Before DarkNetMarkets Were Mainstream

10 minute read

Posted by: Allen Hoffmann, JD

January 5, 2015

10 years ago, before there was TOR, before using PGP was something we all thought of as a baseline minimum, before buying stolen credit cards could involve a formal escrow and feedback system, there was a message board called ‘ShadowCrew’, a clearnet message board and marketplace which grew out of another board called Counterfeit Library, and which later saw a major migration to the rival CarderPlanet and similar offshoot sites. Whilst Counterfeit Library was a place primarily for information exchange on questionable topics (not dissimilar to the recently deceased “Bad Ideas” board on the Zoklet website), vending was tolerated, rather than encouraged. ShadowCrew maintained forums for information exchange on questionable topics (the site is still partially accessible via the ‘WayBack Machine’), but primarily, it was geared towards trade. The tagline on the front page was “For those who like to play in the shadows”. It caught the attention of various agencies as they arrested bumbling members of the board up to all sorts of nefarious activities across the US, and was targeted using an informant in the management team, bringing about “Operation Firewall”; ShadowCrew was referred to as a ‘web mob’ in the scholarly material at the time. This was the first time that the US Secret Service and other agencies really took the whole ‘dark market’ thing seriously and coordinated a multinational operation to tear the site apart. In the dying weeks and days of the board, some members spoke of unusual activity around them – one member even unwittingly described observing the “change of shift” of surveillance officers parked off his apartment.
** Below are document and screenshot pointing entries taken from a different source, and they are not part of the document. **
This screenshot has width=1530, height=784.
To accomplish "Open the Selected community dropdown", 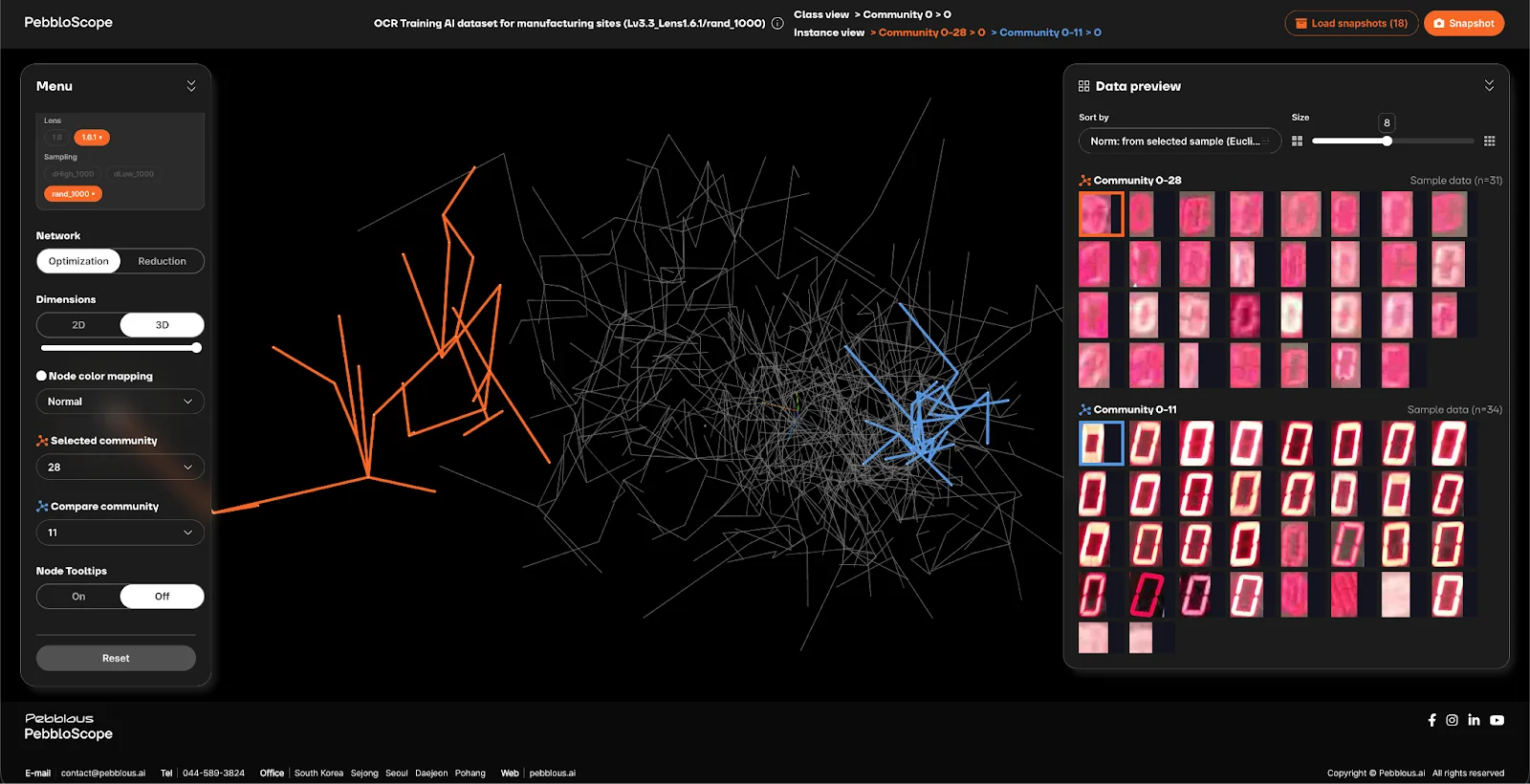I will pos(120,468).
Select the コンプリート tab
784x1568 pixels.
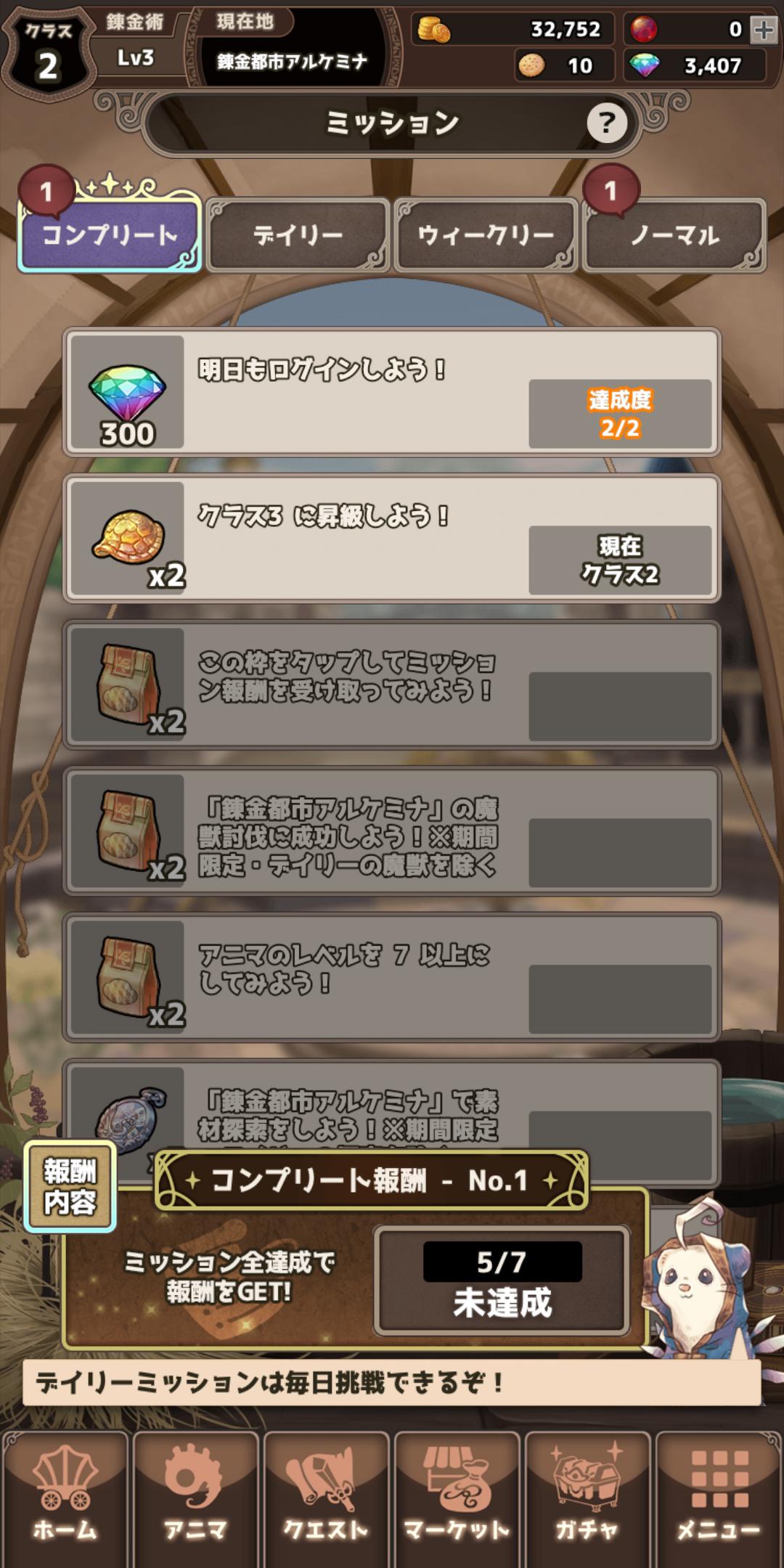(x=110, y=234)
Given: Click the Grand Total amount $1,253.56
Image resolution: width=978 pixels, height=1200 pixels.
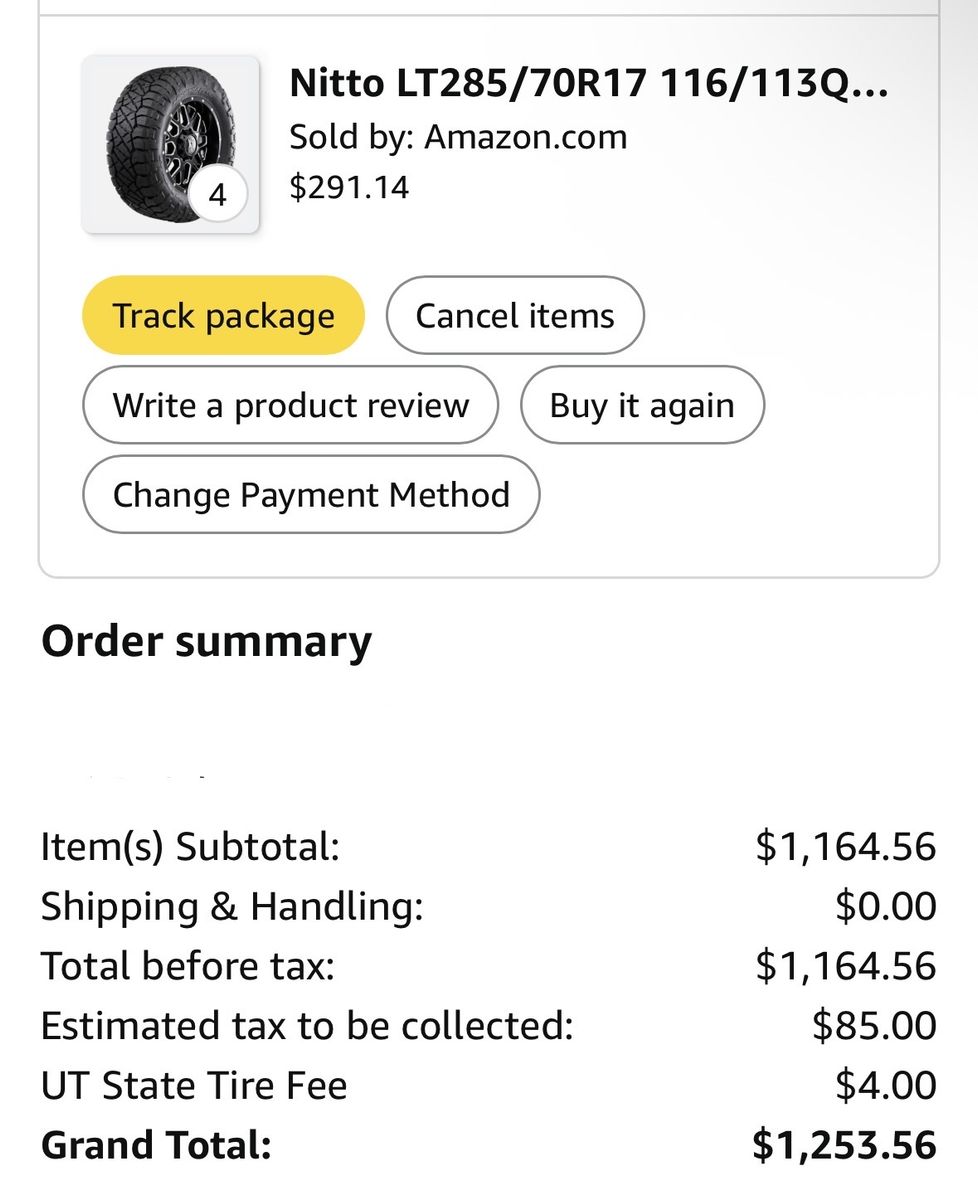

Let’s look at the realities of those dark ages – A decentralized payment system such as BTC was not something anyone had envisioned happening in 2004; the demand for it just wasn’t there, and nor was the mainstream support. Fake IDs and Western Union, or e-gold (later seized for money laundering), a centralized, gold backed digital currency, were your payment options; then, as now, WU gives LE a good chance of identifying you. E-gold accounts could be frozen by the provider at will. Deals were done via PM, and if you knew a thing or two about PGP, you may’ve found the right add-on for MSN Messenger which kept your traffic in the air encrypted, but this was far from the norm; the idea of mass surveillance just wasn’t something traders or buyers stayed up at night stressed about. TOR was a long way away, and the site was maintained on the clearnet, at a fairly standard URL which didn’t end in .onion or contain a mind boggling array of random letters. The user friendly sales and escrow system which many take for granted now did not exist; senior members of the forum communities would review the goods of potential vendors, and rippers were banned ruthlessly. The forum itself did not take a cut for facilitating transactions; as later learned in indictment after indictment, they were doing huge business in credit card fraud with major Russian hackers, and doing monumental merchant side credit card information hacks themselves. Order was maintained by force of personality of moderators, and the communities were far less transient. One did not simply sign up for an account and start buying, there was a period during which a new user, a prospective buyer, would be regarded with suspicion until ‘proven’ legit.

The creature which was the internet dark market was very different at that time. Only in the very late days of the community did drug trafficking really go mainstream at SC, and it was wholesale only; one vendor was offering large quantities of primarily pharmaceutical drugs, and even then, shipping was US domestic only. The main business of the forum was card fraud and other fraud facilitation, fake ID documents. Hacking was also on offer in what was becoming, at the time of the board’s demise, a growth market.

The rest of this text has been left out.